As an example, Buckmaster pointed to Westpac’s global experience language, designed as a “single source of truth” for creating consistent customer experiences across its digital landscape. The portal includes resources on how to plan, design and build digital assets including consistent user interfaces and functionality.

One of the ways GEF is being employed is to provide a centralised information portal for teachers, parents and students at the education.nsw.gov.au domain. This will see four core sites – corporate, curriculum, public schools and the intranet – consolidated into a single space.

Buckmaster said the first thing for DET to do was to launch a proof of concept project looking at what the experience language needed to address. The department manages about 200 websites and chalks up 2.75 million unique views per month.

The second part of the work was diving into the discovery and empathy phase of design thinking.

“You don’t need for research to have stopped, just starting diving in,” Buckmaster said, adding the principles of “launch quickly, fail fast” and iteration are vital to being user focused.

“The empathy phase is about getting out, putting ideas in front of people and collecting stories.
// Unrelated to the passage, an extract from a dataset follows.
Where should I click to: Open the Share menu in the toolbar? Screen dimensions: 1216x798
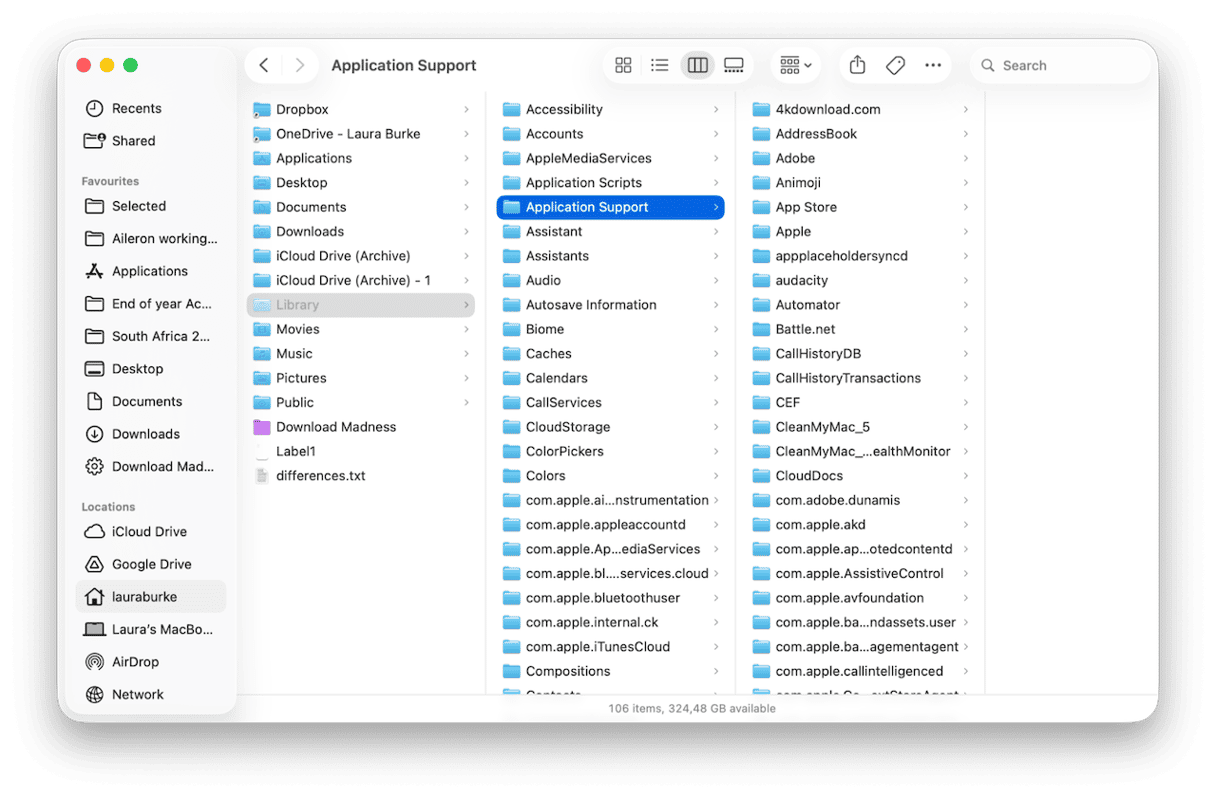tap(856, 64)
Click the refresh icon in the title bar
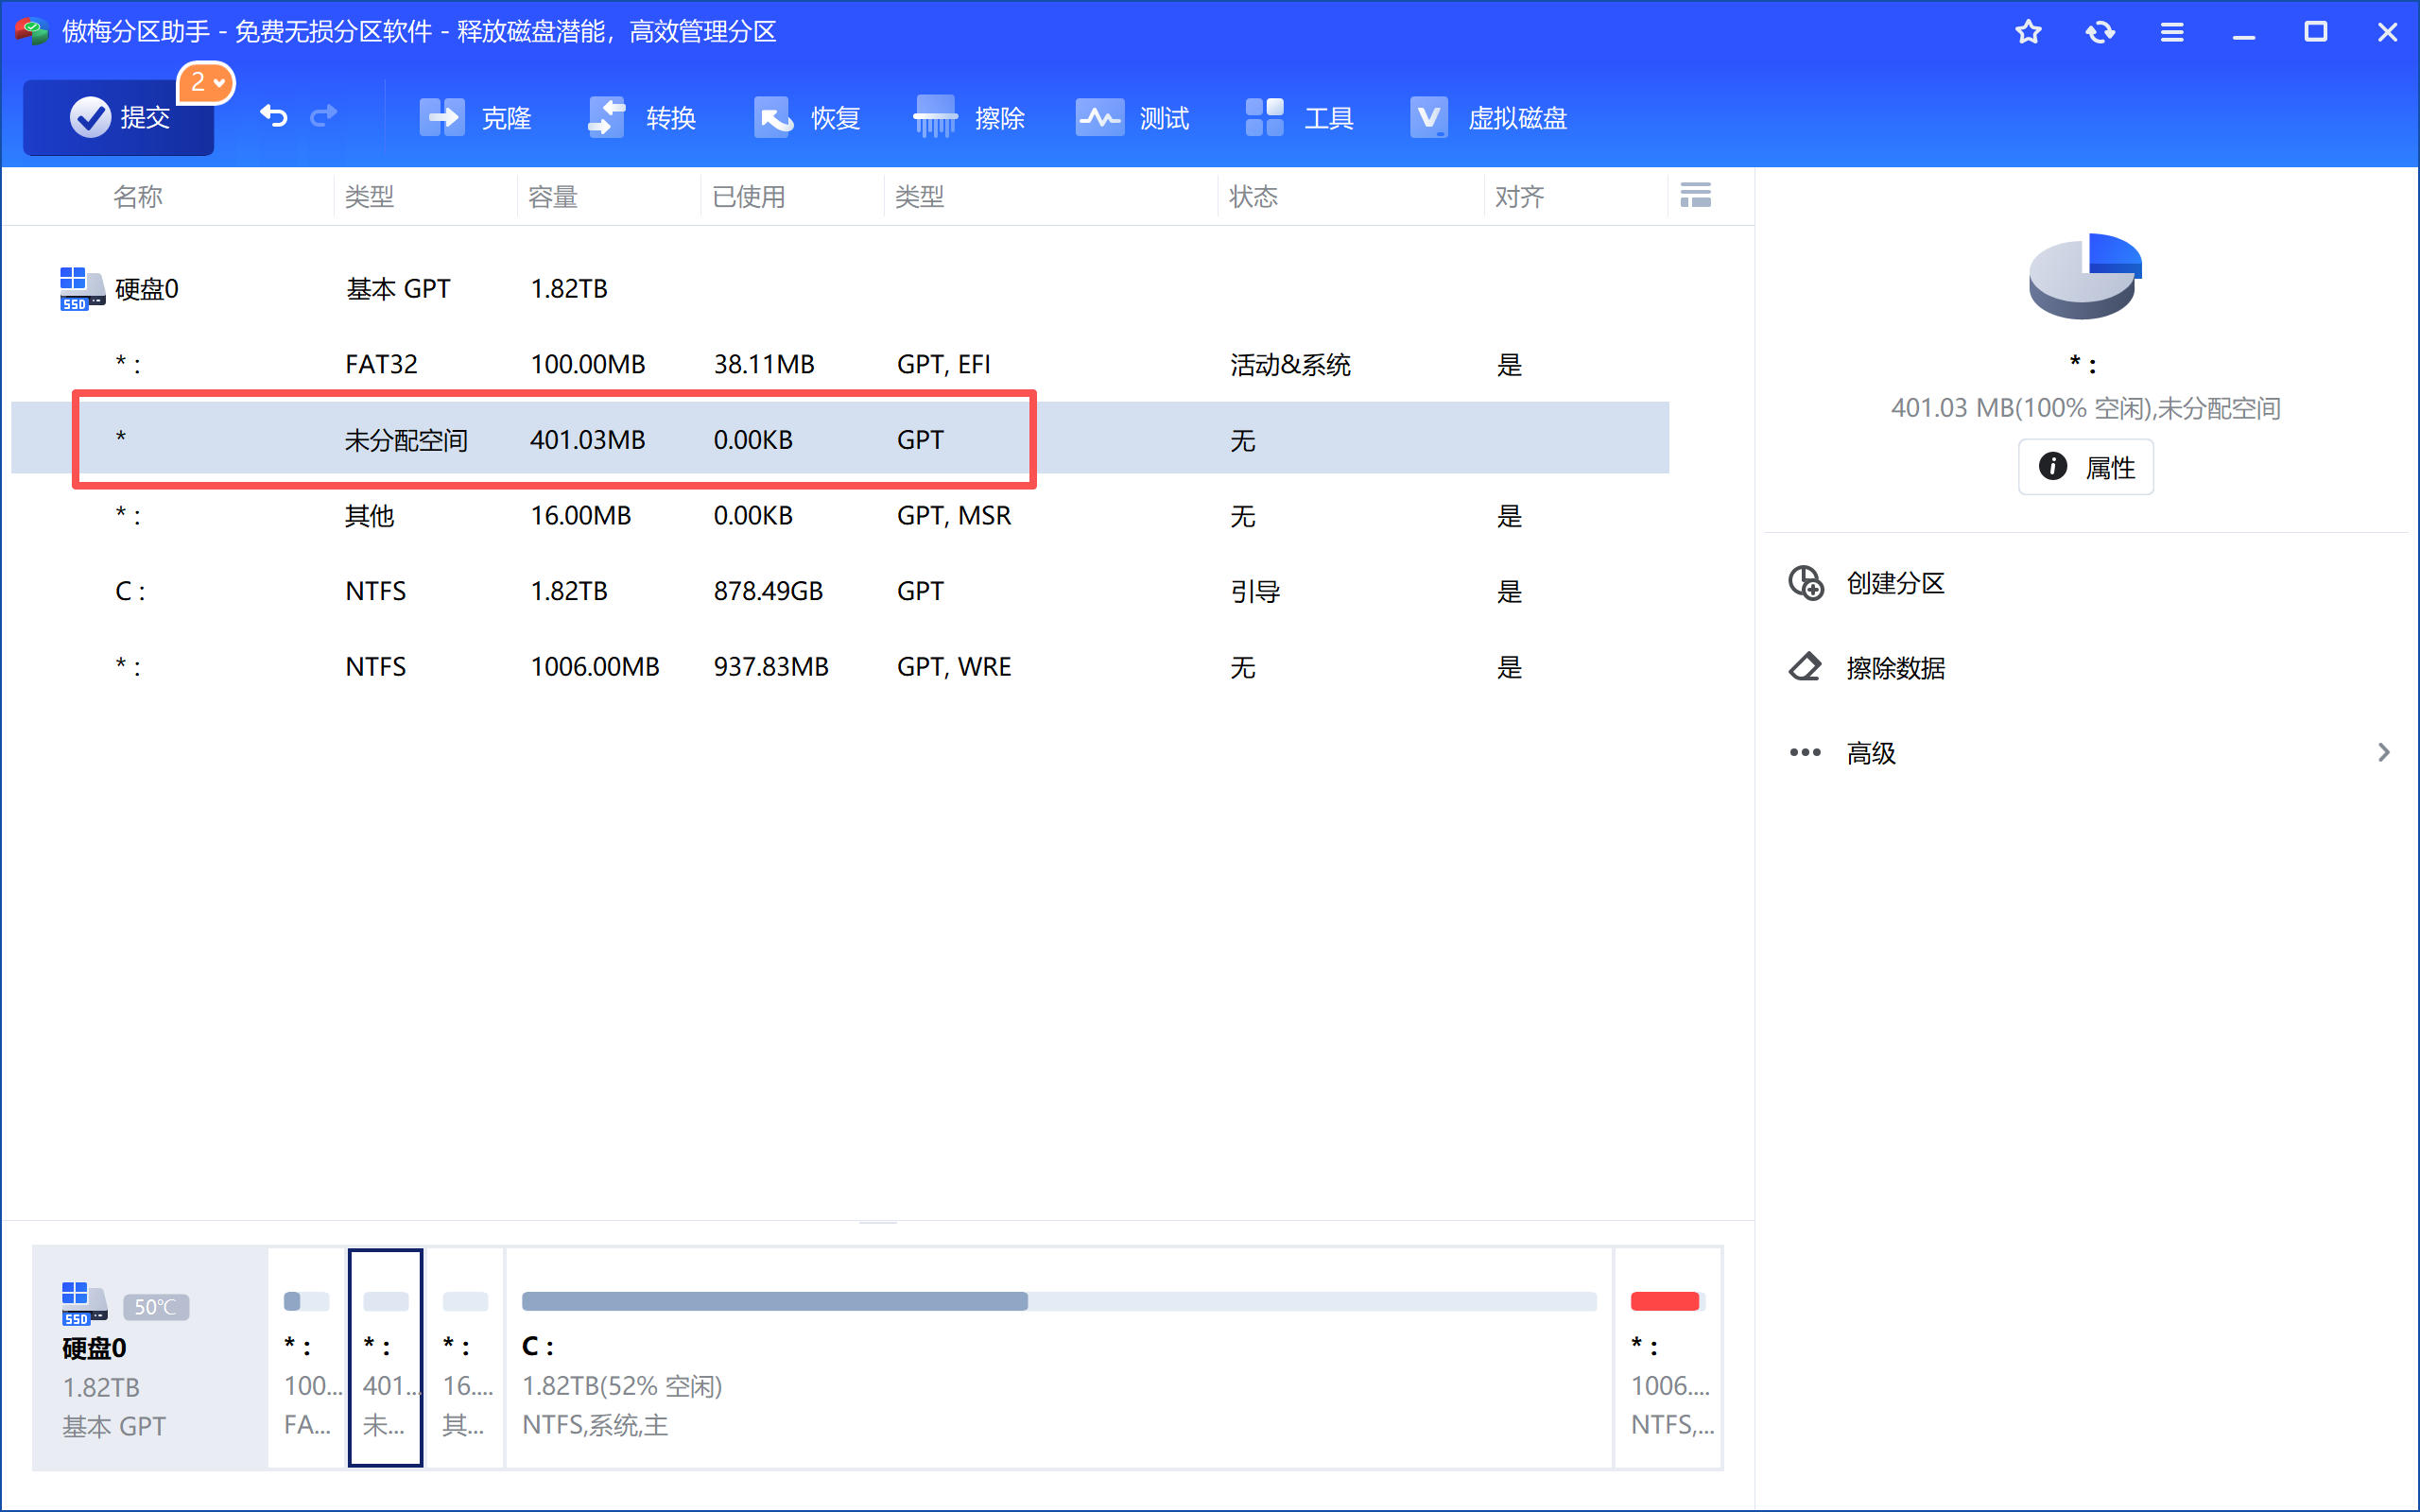2420x1512 pixels. click(2099, 32)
When we went out in the field, we looked at ideas and how we develop that in schools,” he said.

Among the problems identified included DET having too many websites, duplication in content in multiple locations as well as poor content quality, issues with usability and user experience and confusing functionality.

“For example, teachers needed to log in six to nine times per day to access content, access speeds were an issue, and they wanted to go to single location,” Buckmaster said. “It made us realise that sometimes you need to solve the basic problems to push ahead. So that is something we’re doing.”

The next phase of design thinking is concepting and ideation. In DET’s case, Buckmaster said this involved bringing an assortment of people in a room, such as teachers and accountants, to come up with ideas. It also involved a co-creation process with end customers, all aimed at generating as many ideas as possible.

“We want to validate ideas, so we quickly prototype them,” Buckmaster continued. “A prototype can just be on paper, then you take that back out to the field and narrow it down to one or many two ideas. That’s the idea you continually go out with, improve and test.”

User testing is crucial to developing good design, and Buckmaster said DET’s preferred approach was through lab tests. Alongside this, DET tapped into user personas and journeys.

“The idea is when we want to design, we want to put a face to design,” he said. “We have about 50,000 teachers, all of varying degrees of connection, and we educate 750,000 students daily. We have a passionate bunch of people who are doing good for the community. We also have an area for student assisted travel that helps 10,000 kids with a disability to get to school every day.

“These are the sorts of stories and profiles that go into building this material.”

Buckmaster said video was critical in articulating these users and how they interact with DET’s online services back to the rest of the organisation. It was also a way of showcasing new digital functionality such as virtually assisted chat prompts.

“During development, and as we tell these stories, videos are powerful biggest thing with managing change is fear of what it’s going to look like,” he said.

Along the way, DET pulled together drop-in centres and roadshows, taking an exhibition-style approach to presenting information about its GEF plans. On show were user interviews, concept designs, user research findings, teacher personas, prototypes, and user journey linking.

“It’s about engaging feedback; we create a song and dance and sell it in,” Buckmaster said. “We are just at the beginning, but the thing is that this work is never finished, it’s about always improving.”